Required action: Your output should be one number, which is how many lines in the material contain "agent".

Stored data:
::::

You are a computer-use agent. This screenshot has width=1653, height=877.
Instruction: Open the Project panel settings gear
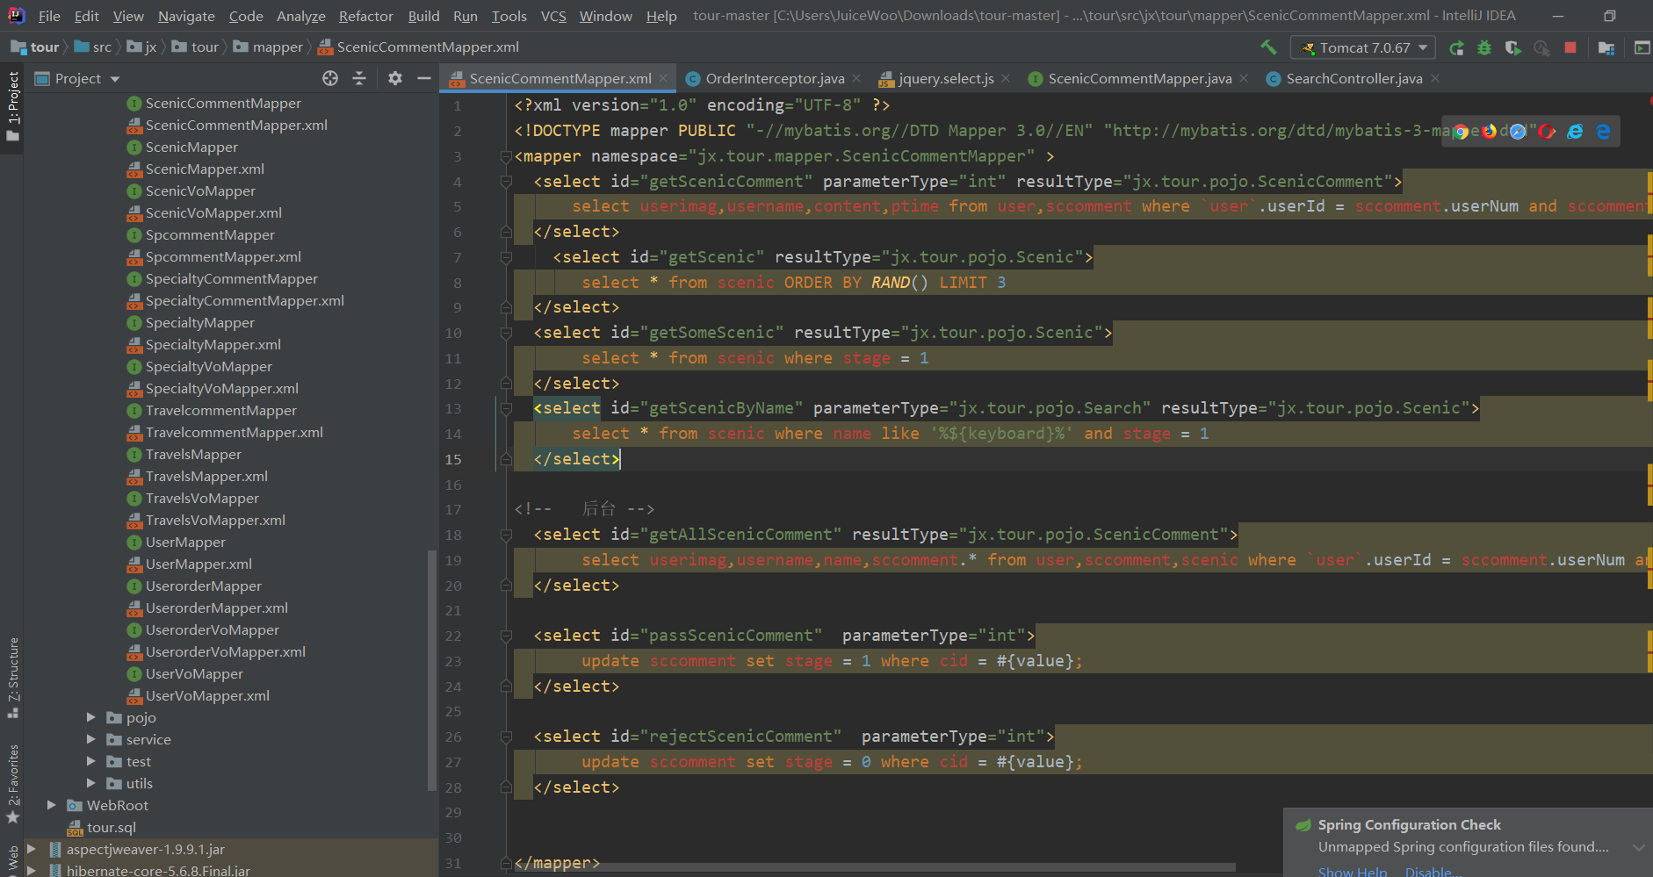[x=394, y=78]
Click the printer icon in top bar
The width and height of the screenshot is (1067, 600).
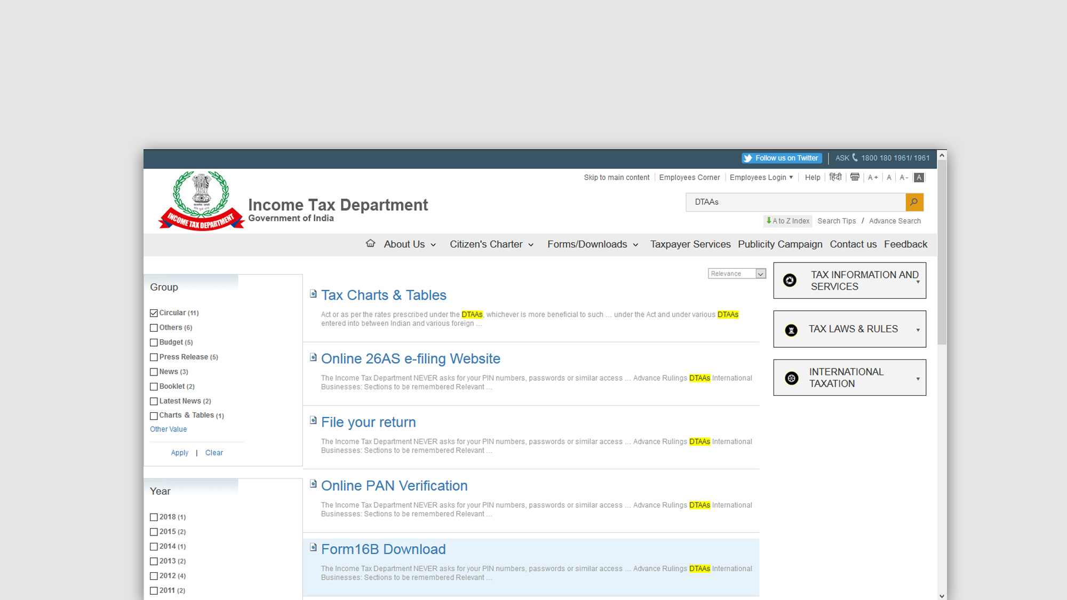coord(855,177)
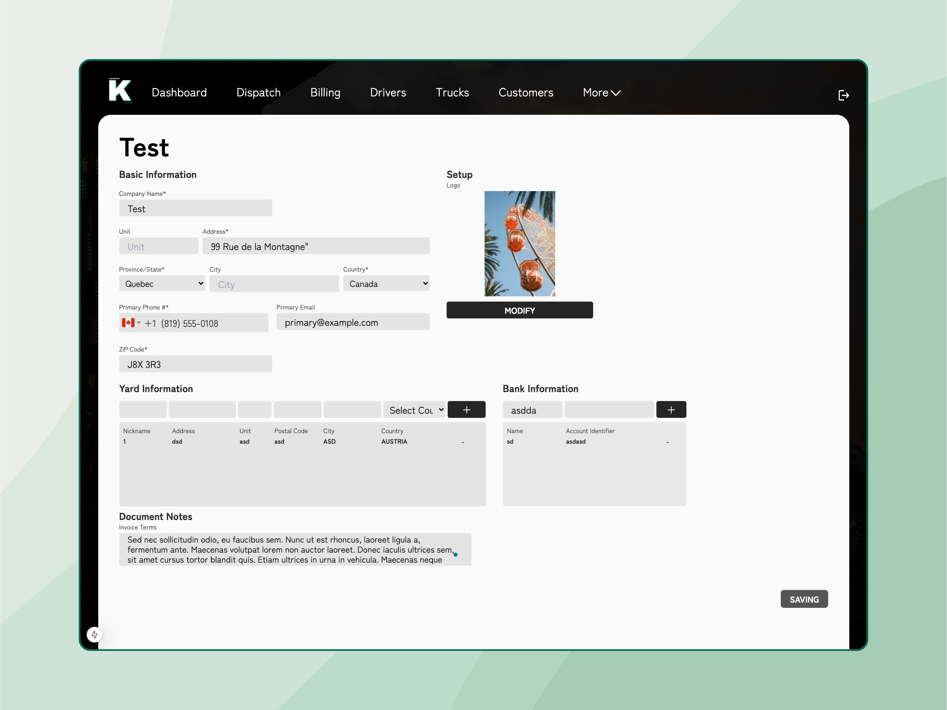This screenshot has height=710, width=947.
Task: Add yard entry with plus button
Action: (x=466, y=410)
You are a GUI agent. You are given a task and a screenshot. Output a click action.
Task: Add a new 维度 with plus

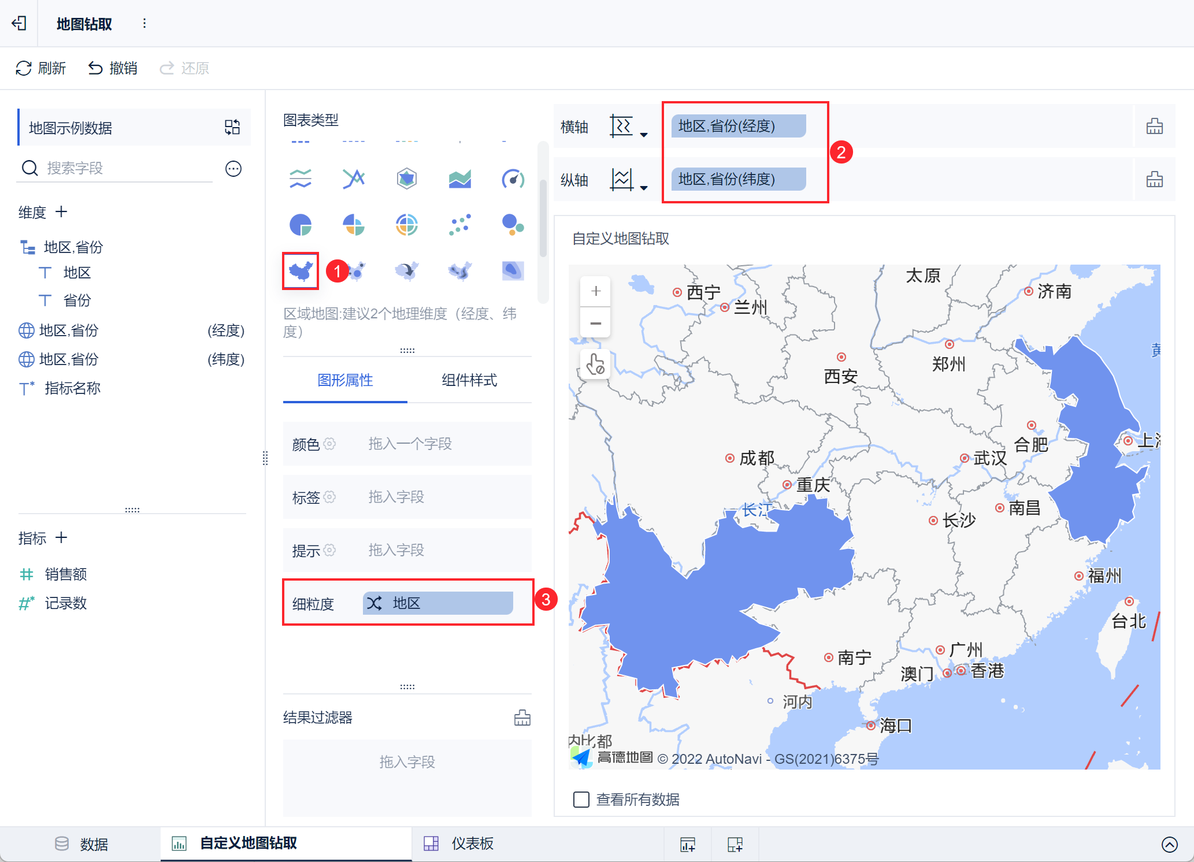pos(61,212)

::::

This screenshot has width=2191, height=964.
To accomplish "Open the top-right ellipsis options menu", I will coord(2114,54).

::::

Exercise output: 2